Flag `W` should not interfere with Unicode case folding from flag `i`

Currently, flag `\W` and `\P` prevent Unicode case folding (via flag `i`) from applying to `\w` and its friends (`\b`, `\p{Word}`, `[:word:]`, and inversions). But this is handled inconsistently, depending on nonintuitive factors. I know that this is by design (this issue was previously discussed in #264 from @tonco-miyazawa), but I want to argue that (in all cases) `\W` and `\P` should *allow* Unicode case folding when flag `i` is enabled (if whole-pattern modifier `(?I)` is not enabled).

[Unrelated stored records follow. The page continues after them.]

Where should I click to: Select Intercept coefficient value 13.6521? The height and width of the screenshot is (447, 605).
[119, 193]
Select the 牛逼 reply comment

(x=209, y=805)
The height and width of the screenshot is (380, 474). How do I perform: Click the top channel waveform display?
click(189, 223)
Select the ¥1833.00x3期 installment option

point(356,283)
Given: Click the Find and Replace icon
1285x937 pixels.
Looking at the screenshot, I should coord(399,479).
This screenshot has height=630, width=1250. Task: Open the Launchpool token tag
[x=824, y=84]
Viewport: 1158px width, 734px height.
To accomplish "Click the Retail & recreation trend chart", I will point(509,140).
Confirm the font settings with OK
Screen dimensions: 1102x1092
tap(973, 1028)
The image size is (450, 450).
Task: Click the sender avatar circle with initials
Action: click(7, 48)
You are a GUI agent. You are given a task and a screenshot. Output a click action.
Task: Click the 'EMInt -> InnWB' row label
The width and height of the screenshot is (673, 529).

In other words, `\w` with flags `iW` should always match the same characters as `[0-9A-Z_a-zſK]` (including U+017F "small long s" and U+212A Kelvin). (Of course, the same logic should apply to `\w`'s friends, plus everything affected by flag `P`, but it's easier to focus on just `\w` here.)

To describe this in rules:

- Flag `W`/`P` should always change `\w` to match ASCII-only `[0-9A-Z_a-z]`.
- Flag `i` should always expand ASCII `s`/`S` to include `ſ` and `k`/`K` to include `K`, based on Unicode case folding.
- Flag `W`/`P` should not change the above behavior of flag `i`.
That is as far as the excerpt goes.